Full statement:
The ICC prosecutor’s application for arrest warrants against Israeli leaders is outrageous. And let me be clear: whatever this prosecutor might imply, there is no equivalence — none — between Israel and Hamas. We will always stand with Israel against threats to its security.
It’s a safe bet, by a lot, and the calculus doesn’t really change no matter how much nuance you apply, because with every statement you’re always trading some nebulous number of single-issue pro-Palestine/anti-Zionist voters for a much larger group of pro-Israel/Zionist voters.

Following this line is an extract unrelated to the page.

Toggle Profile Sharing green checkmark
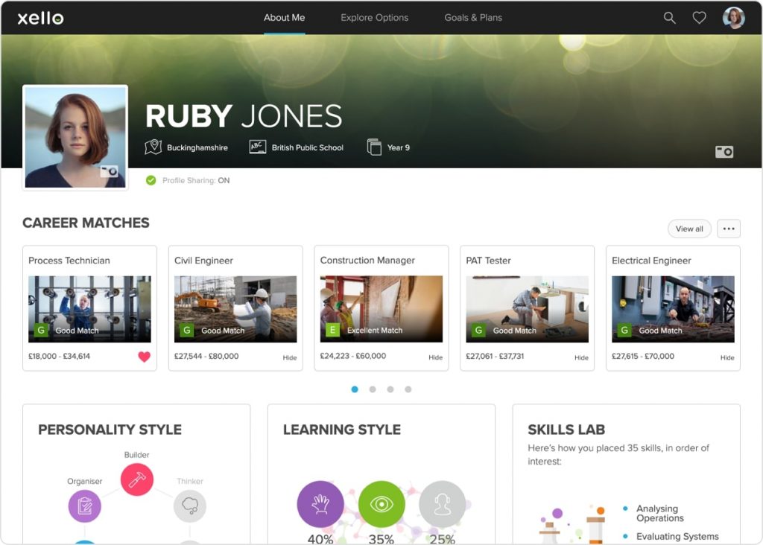[151, 180]
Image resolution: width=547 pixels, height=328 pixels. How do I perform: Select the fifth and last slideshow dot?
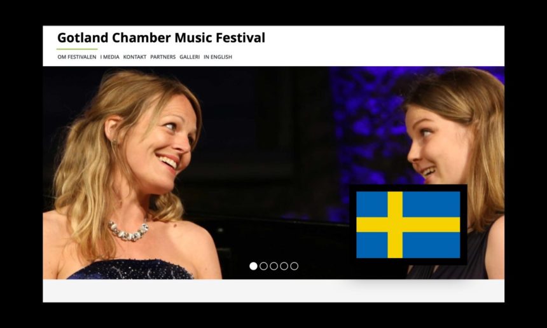294,266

Then you have folks like the OP who are essentially working as a thinly-veiled propaganda arm of Hamas/Russia/etc., and it really muddies the signal-to-noise analysis on the issue.
It’s a problem for Biden, but there’s no winning. Trump doesn’t have the problem only because he’s not the incumbent right now, so he can hem and haw and try to deflect from the reality that he’s much worse on the issue–like every other issue–for people who align even a little bit with any policies left of center.
So Biden just has to basically take the hit, because the Democrats care about functional government and stable diplomacy and foreign policy relationships, whereas the GOP, as the party of dysfunction, white grievance, and ethno-religious fascism, isn’t saddled with the same considerations. Biden actually tried–and partially succeeded–in slowing down arms shipments to Israel, and the GOP threw a shitfit in Congress because they want those arms shipments: Their donors want them, and they can hang it on Biden’s neck no matter what, because people like OP will continue to go to bat for them.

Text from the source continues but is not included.